- **Task details**
Give back all the data exactly as it was written.

Pixel coordinate grounding data

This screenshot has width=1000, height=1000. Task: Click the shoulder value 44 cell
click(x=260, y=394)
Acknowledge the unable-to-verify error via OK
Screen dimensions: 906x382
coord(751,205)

- **Task answer**
This screenshot has width=1000, height=1000. Task: Click the shoulder value 44 cell
click(x=260, y=394)
Acknowledge the unable-to-verify error via OK
Screen dimensions: 906x382
coord(751,205)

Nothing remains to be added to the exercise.